Сестра Томпсон была крупная пожилая женщина с лицом и фигурой боксера. Трудно было представить себе, что она вообще могла плакать.
— И это — палата с летчиками, — с видом знатока заявила одна из постоянных медсестер. — Они хватают за зад. Такие нахальные!
Несмотря на гадкую репутацию палаты, Грейс отправилась на дежурство в «Стойкость», впервые за много дней предвкушая в то утро что-то хорошее.
Лицо элегантного темноволосого молодого человека просияло, когда он узнал ее.
— Это моя малышка с каталкой! Мои молитвы услышаны! Наконец-то нам дан ангел милосердия с соответствующей этому званию внешностью. Знаете, я все думал: мы с вами раньше не встречались?
— Не думаю, лейтенант, — ответила Грейс. На этот раз на нем был шелковый смокинг сливового цвета поверх пижамы. Молодые люди в шелковых смокингах не бывали в обществе, в котором вращалась она, и она была уверена, что этого не забыла бы!
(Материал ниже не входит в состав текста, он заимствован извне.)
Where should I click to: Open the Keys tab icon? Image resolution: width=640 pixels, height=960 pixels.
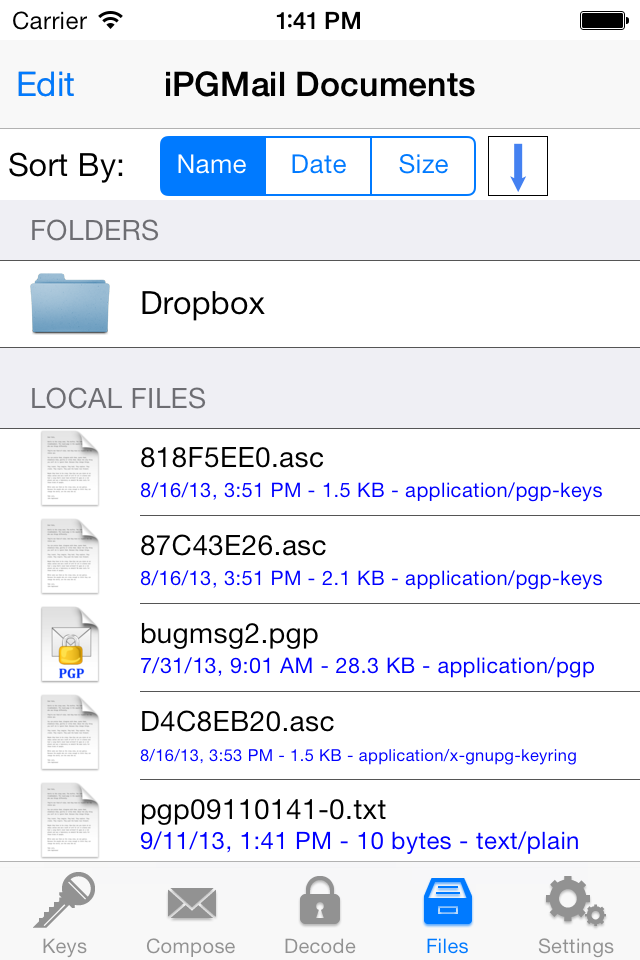click(64, 910)
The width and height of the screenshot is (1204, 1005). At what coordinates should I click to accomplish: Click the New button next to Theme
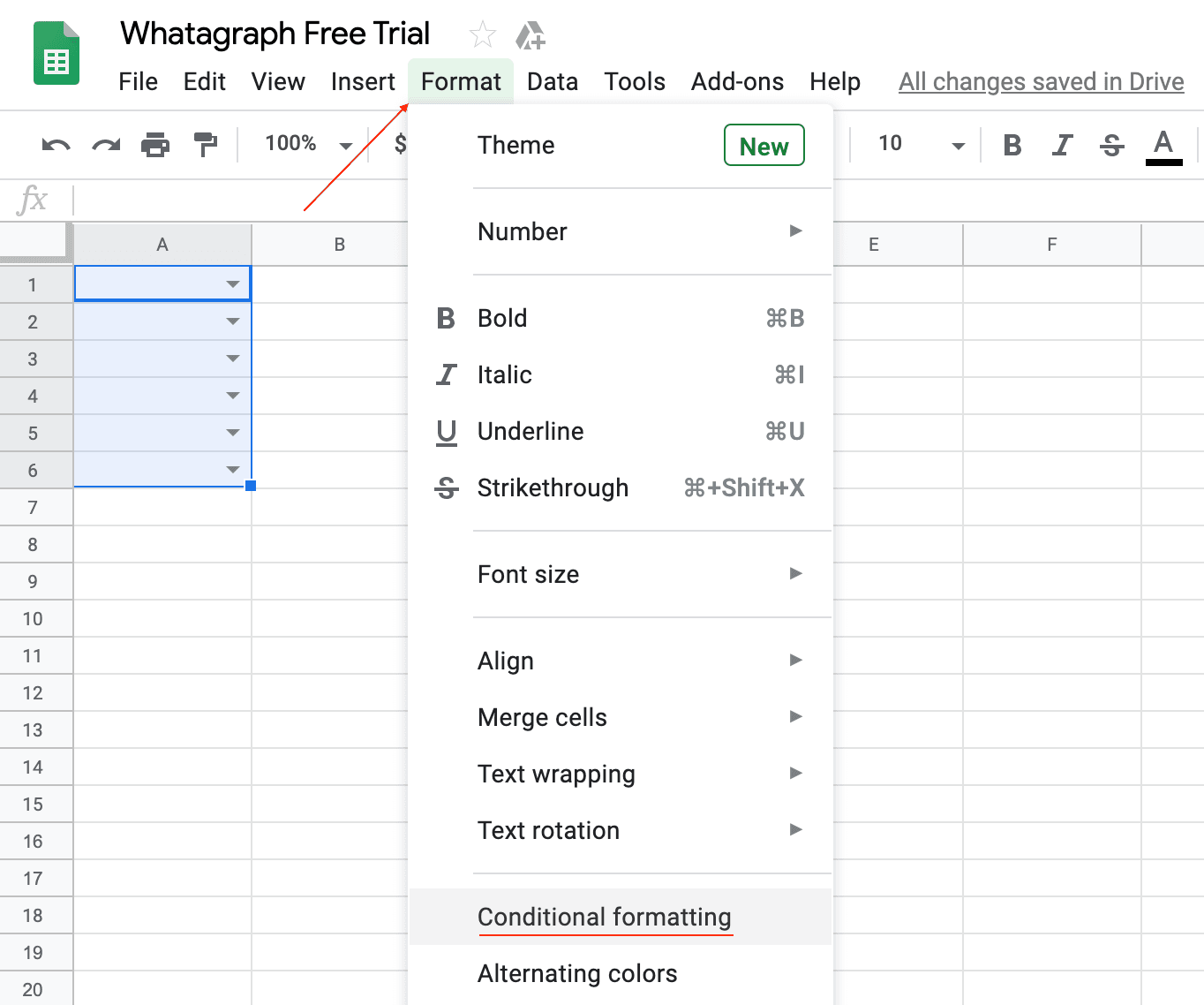click(763, 146)
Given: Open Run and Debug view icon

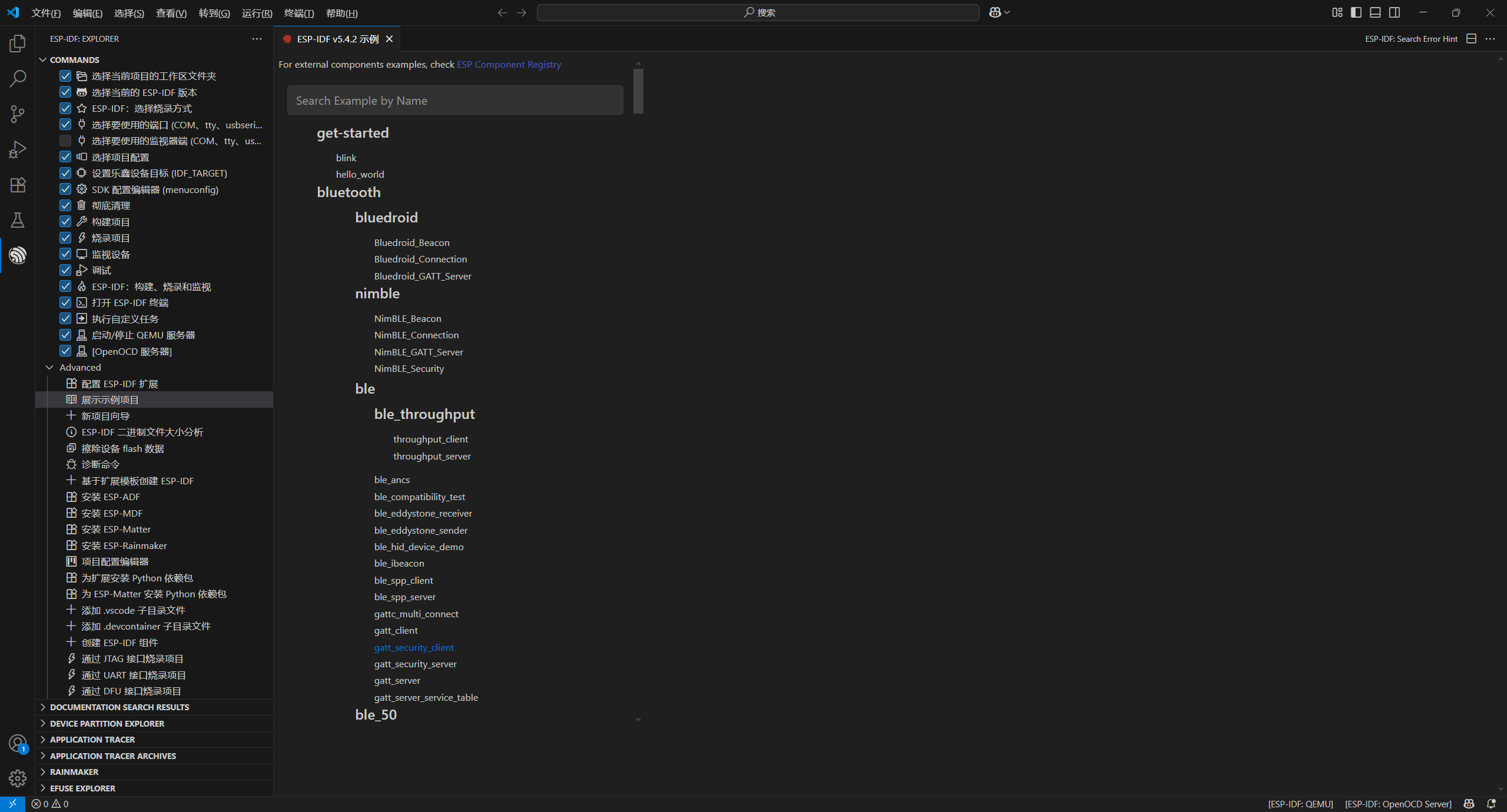Looking at the screenshot, I should pyautogui.click(x=18, y=149).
— А вы не выступали на сцене? — сказал он, все еще критически разглядывая ее. — Я уверен, что видел вас в «Хэлло, моя красотка». Вы были девушкой на качелях в таком дивном синем платье и пели: «Жди меня в восемь!»
— Боюсь, что нет.
— Но вы — точь-в-точь она! Тот же миленький носик и огромные синие глаза.
— У меня глаза серые, — ответила Грейс, улыбаясь и одновременно краснея.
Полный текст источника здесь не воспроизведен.